Lesson 1 - Introduction to Xamarin
Welcome to the course on developing cross-platform mobile application in Xamarin and C# .NET for beginners. This course assumes a basic knowledge of C# .NET. You're going to learn how to create native Android, iOS, and Windows apps. We'll start with a classic Hello world application, then we'll get to using the database, camera, contacts, notifications and retrieving data from a website using an API.
Introduction to Mobile Applications
Mobile apps, like web apps, are on the rise today. Let’s think about why these applications are so popular for both users and businesses. It's really simple.
If the user installs our application, we can inform them about news, benefits, etc. easily and directly on their phone and thus increase the chance to sell something. This would probably be difficult to achieve with an email newsletter, which the user usually deletes straightaway without reading it at all. As a bonus, we'll get information about the user's device, such as their location, so we can target our offers to a specific city / location and adjust the product offer accordingly. That was for businesses. And for the mobile users, the benefits of mobile apps are that they can browse most of the content offline, for example, when traveling by subway.
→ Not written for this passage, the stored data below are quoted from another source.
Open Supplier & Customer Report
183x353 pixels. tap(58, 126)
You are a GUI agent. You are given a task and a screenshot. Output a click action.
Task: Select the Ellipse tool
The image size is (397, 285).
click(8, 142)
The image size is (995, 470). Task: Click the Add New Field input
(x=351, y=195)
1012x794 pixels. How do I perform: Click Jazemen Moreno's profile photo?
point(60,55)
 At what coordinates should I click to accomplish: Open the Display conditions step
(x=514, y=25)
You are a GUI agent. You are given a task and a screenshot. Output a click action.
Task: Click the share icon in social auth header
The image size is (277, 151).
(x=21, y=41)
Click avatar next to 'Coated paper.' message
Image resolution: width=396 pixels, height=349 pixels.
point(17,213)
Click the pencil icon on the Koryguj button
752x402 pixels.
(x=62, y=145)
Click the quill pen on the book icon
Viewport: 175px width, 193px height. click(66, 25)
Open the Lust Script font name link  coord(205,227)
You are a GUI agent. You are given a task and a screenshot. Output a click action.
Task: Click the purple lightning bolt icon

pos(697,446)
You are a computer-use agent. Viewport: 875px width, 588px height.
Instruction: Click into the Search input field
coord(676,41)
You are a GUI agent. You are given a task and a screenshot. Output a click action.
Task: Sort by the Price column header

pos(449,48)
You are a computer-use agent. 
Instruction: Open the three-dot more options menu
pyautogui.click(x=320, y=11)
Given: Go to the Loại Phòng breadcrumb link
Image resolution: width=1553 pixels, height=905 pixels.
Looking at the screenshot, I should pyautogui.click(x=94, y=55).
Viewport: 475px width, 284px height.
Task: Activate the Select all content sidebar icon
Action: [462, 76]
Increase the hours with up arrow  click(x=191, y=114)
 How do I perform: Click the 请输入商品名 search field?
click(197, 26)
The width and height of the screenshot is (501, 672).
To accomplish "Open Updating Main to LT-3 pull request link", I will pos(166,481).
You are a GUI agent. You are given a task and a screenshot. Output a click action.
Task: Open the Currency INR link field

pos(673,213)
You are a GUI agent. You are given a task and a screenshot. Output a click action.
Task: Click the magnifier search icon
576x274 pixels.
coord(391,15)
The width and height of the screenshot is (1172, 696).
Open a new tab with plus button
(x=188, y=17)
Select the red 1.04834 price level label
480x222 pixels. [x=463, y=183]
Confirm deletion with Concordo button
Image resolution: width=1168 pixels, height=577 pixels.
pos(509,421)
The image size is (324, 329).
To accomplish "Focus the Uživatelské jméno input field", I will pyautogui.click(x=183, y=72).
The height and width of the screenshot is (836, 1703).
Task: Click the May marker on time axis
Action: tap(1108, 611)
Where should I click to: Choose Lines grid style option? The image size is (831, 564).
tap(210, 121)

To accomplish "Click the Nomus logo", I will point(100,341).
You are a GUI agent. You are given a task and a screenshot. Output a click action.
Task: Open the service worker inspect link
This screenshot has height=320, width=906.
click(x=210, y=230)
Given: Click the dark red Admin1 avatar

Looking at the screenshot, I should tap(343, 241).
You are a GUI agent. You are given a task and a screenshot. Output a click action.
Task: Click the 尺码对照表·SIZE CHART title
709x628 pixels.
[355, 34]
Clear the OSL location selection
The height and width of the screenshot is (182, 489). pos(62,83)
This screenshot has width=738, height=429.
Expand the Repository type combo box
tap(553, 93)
Sounds good, doesn't it? Let's also move to the pitfalls of mobile application development. There are currently 3 platforms (Android, iOS, and Windows) and each uses a different programming language.
- Android (Java, Kotlin)
- iOS (Swift)
- Windows (C#)
So if our customer wants to create an application for all these platforms, it'd be a hell of work. If you ever wondered it's unnecessary to write the same application 3 times - one for Android, the other for iOS, the third for Windows, and each in a different language, then you're in the right place.
What is Xamarin?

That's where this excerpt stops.